___ TEXT PASSAGE

[EDI] Handle segment compression #114

DGollings · 2020-11-14T19:07:11Z

Disclaimer: I only assume this is segment compression, as defined in the manual

7.1 Exclusion of segments
Conditional segments containing no data shall be omitted
(including their segment tags).

This is what I encountered in the schema, basically a mandatory/conditional sandwich.

SG25 R 99
43 NAD M 1
44 LOC Orts 9 O

SG25 R 99
45 NAD M 1
46 LOC O 9
    SG29 C 9
    47 RFF M 1

SG25 O 99
48 NAD M 1

SG25 D 99
49 NAD M 1

SG25 D 99
50 NAD M 1

SG25 O 99
51 NAD M 1

SG25 M 99
52 NAD M 1
    SG29 C 9
    53 RFF M 1

SG25 D 99
54 NAD M 1

SG25 R 99
55 NAD M 1

SG25 R 99
56 NAD M 1
    SG26 C 9
    57 CTA O 1
    58 COM O 9

None of the conditional statements were present in the data I was trying to parse, ended up fixing it using:

                    "name": "SG25-SENDER",
                    "min": 1,
                    "type": "segment_group",
                    "child_segments": [
                      {
                        "name": "NAD",
                        "min": 1,
                        "elements": [
                          { "name": "cityName", "index": 1 },
                          { "name": "provinceCode", "index": 2 },
                          { "name": "postalCode", "index": 3 },
                          { "name": "countryCode", "index": 4 }
                        ]
                      },
                      { "name": "LOC", "min": 0 }
                    ]
                  },
                  {
                    "name": "SG25-RECEIVER",
                    "min": 1,
                    "type": "segment_group",
                    "child_segments": [
                      { "name": "NAD", "min": 1 },
                      { "name": "LOC", "min": 0 },
                      {
                        "name": "SG29",
                        "min": 0,
                        "type": "segment_group",
                        "child_segments": [{ "name": "RFF", "min": 1 }]
                      }
                    ]
                  },
                  {
                    "name": "SG25-OTHERS",
                    "min": 0,
                    "max": 99,
                    "type": "segment_group",
                    "child_segments": [
                      {
                        "name": "SG26",
                        "min": 0,
                        "type": "segment_group",
                        "child_segments": [
                          { "name": "CTA", "min": 0 },
                          { "name": "COM", "min": 0, "max": -1 }
                        ]
                      },
                      { "name": "NAD", "min": 0, "max": -1 },
                      { "name": "LOC", "min": 0 },
                      {
                        "name": "SG29",
                        "min": 0,
                        "type": "segment_group",
                        "child_segments": [{ "name": "RFF", "min": 1 }]
                      }
                    ]
                  },

The message I'm trying to parse

NAD+CZ+46388514++Foo A/S+Foo 2+Foo++Foo+DK'
NAD+CN+46448510++NL01001 Foo Foo Foo:Foo+Foo 6+Foo++Foo+NL'
CTA+CN+AS:NL01001 Foo'
COM+0031765140344:TE'
COM+NL01001@Foo.com:EM'
NAD+LP+04900000250'

Which basically means, grab the two explicit ones (luckily at top), and do as you wish with the others in whatever order you encounter them. I'm not sure how I would have handled it if I did care about NAD+LP

Also had to use min/max 1 instead of the specified 99, as it only considers NAD, not NAD+FIRSTVALUE when 'collapsing' similar but not same segments.

______
___ DATA PROVIDED

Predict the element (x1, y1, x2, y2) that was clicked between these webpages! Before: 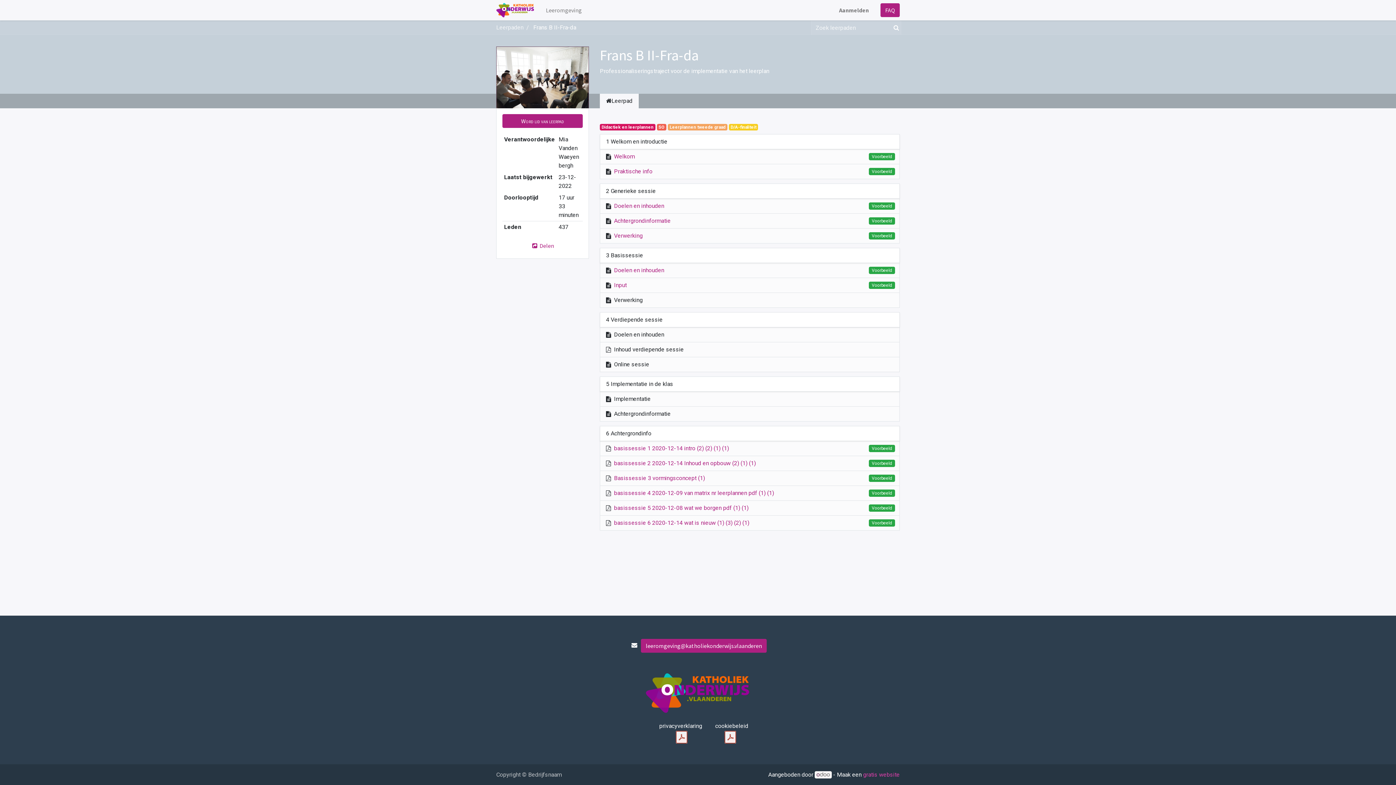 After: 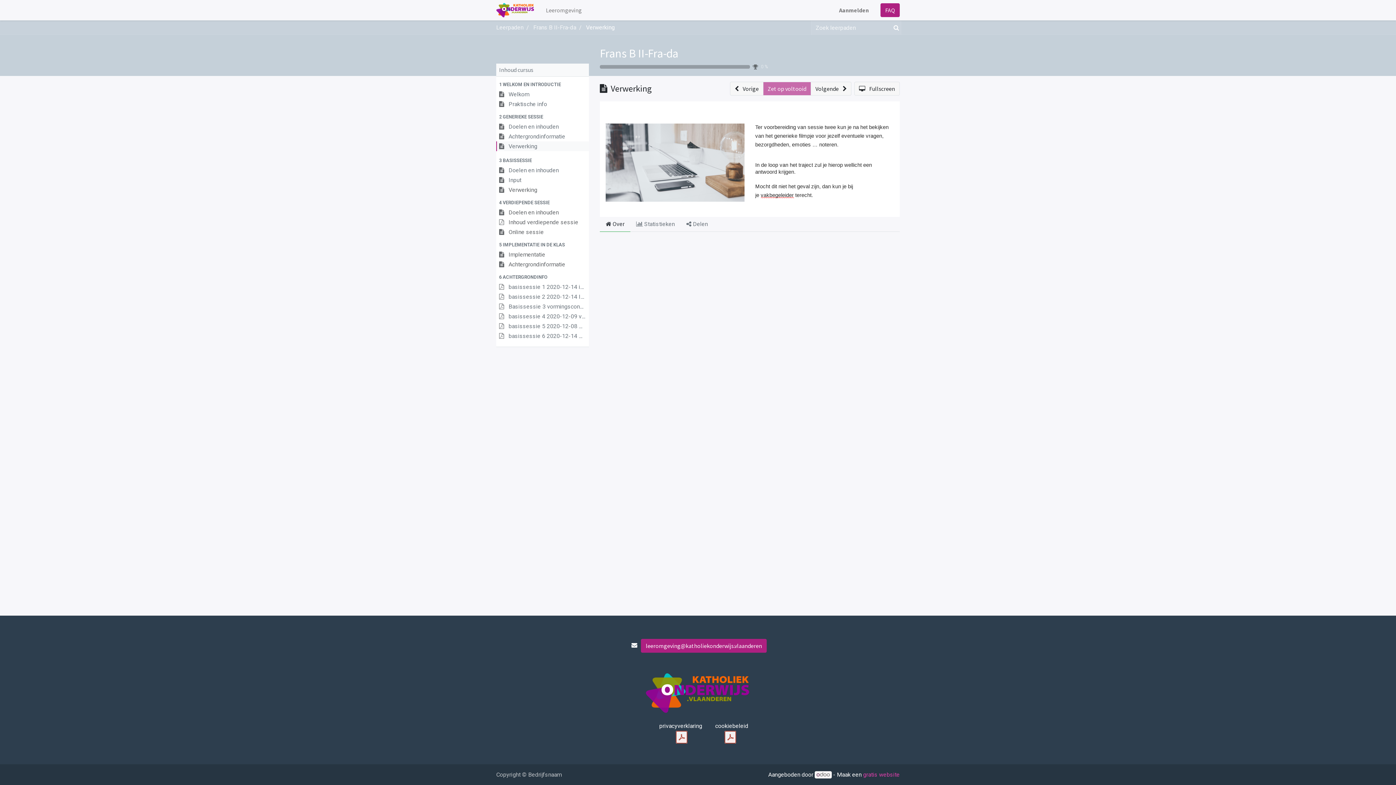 Action: label: Verwerking bbox: (614, 232, 642, 239)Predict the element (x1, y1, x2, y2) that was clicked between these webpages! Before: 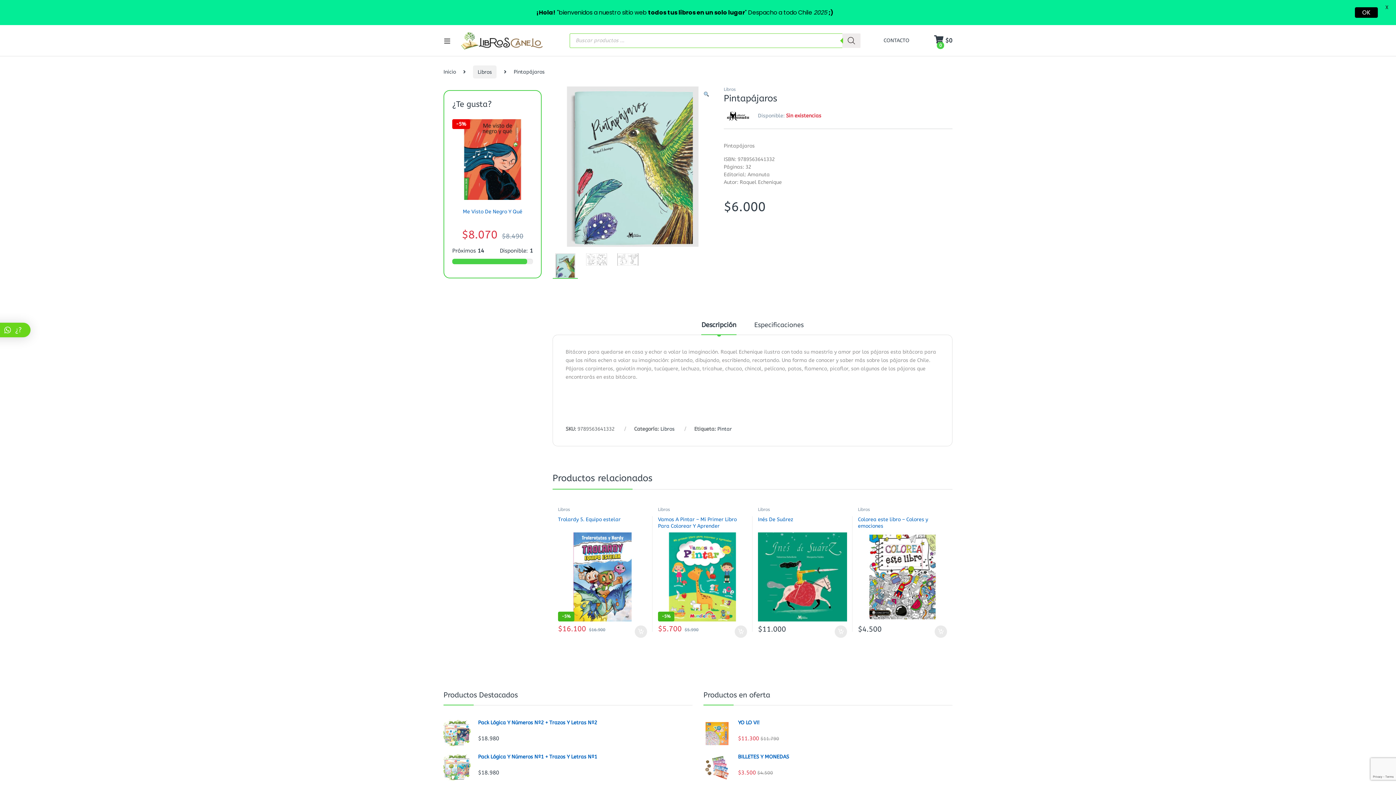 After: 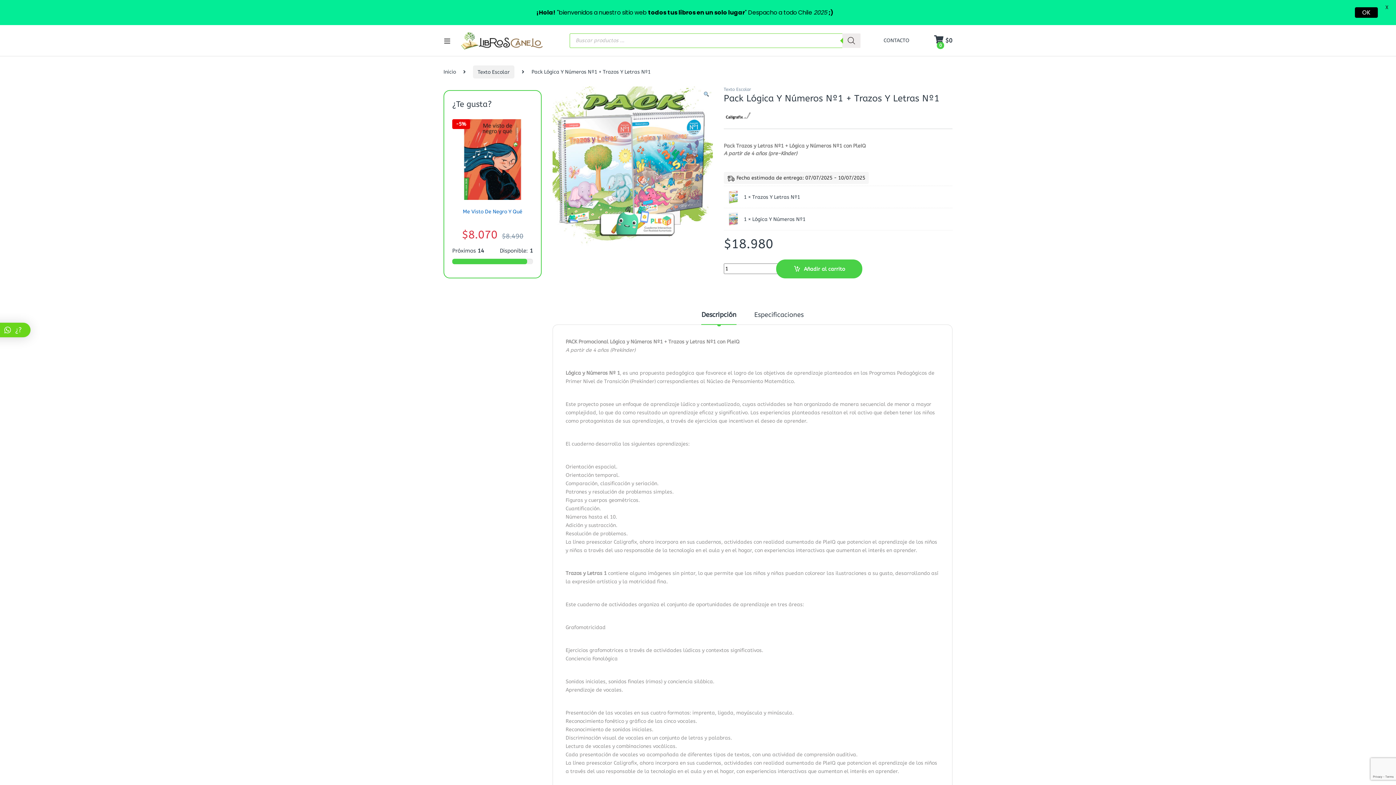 Action: label: Pack Lógica Y Números Nº1 + Trazos Y Letras Nº1 bbox: (443, 754, 692, 760)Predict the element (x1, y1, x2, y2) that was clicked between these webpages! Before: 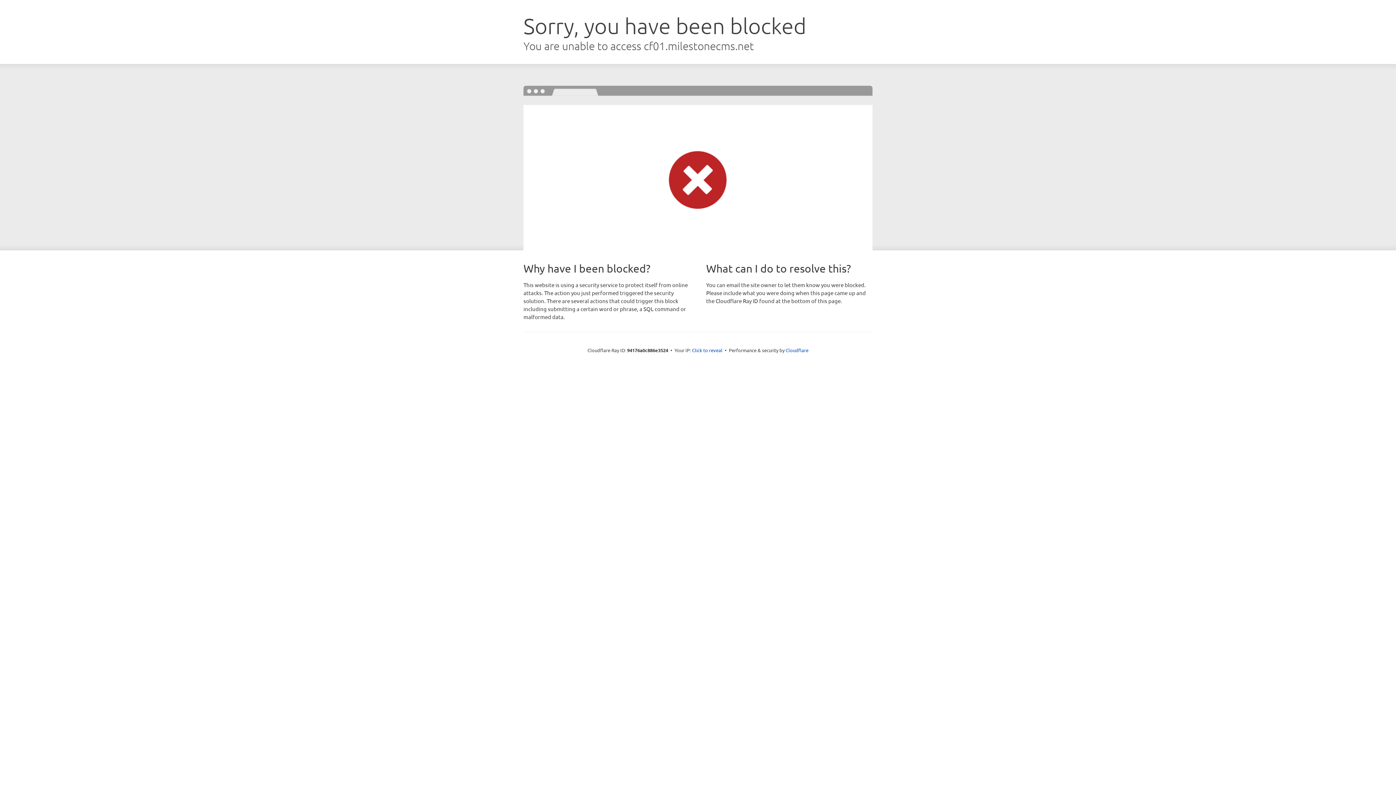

______

• EXERCISE INSTRUCTIONS:
- A) In the thread on EDI segment compression, why did the poster use a min and max of 1 rather than the specified 99? Answer in one to three sentences.
- B) Reproduce the stretch of the thread on EDI segment compression from "DGollings · 2020-11-14T19:07:11Z" through "their segment tags).".
- C) In the thread on EDI segment compression, list every element name given under the NAD segment of the "SG25-SENDER" group in the poster's fix.
The lines come from a source separate from the thread on EDI segment compression.

• EXPECTED RESULTS:
- A) When the parser collapses segments that are similar but not the same, it considers only NAD and not NAD together with its first value. For that reason, the poster set min and max to 1 instead of the specified 99.

- B)
DGollings · 2020-11-14T19:07:11Z

Disclaimer: I only assume this is segment compression, as defined in the manual

7.1 Exclusion of segments
Conditional segments containing no data shall be omitted
(including their segment tags).

- C)
- cityName
- provinceCode
- postalCode
- countryCode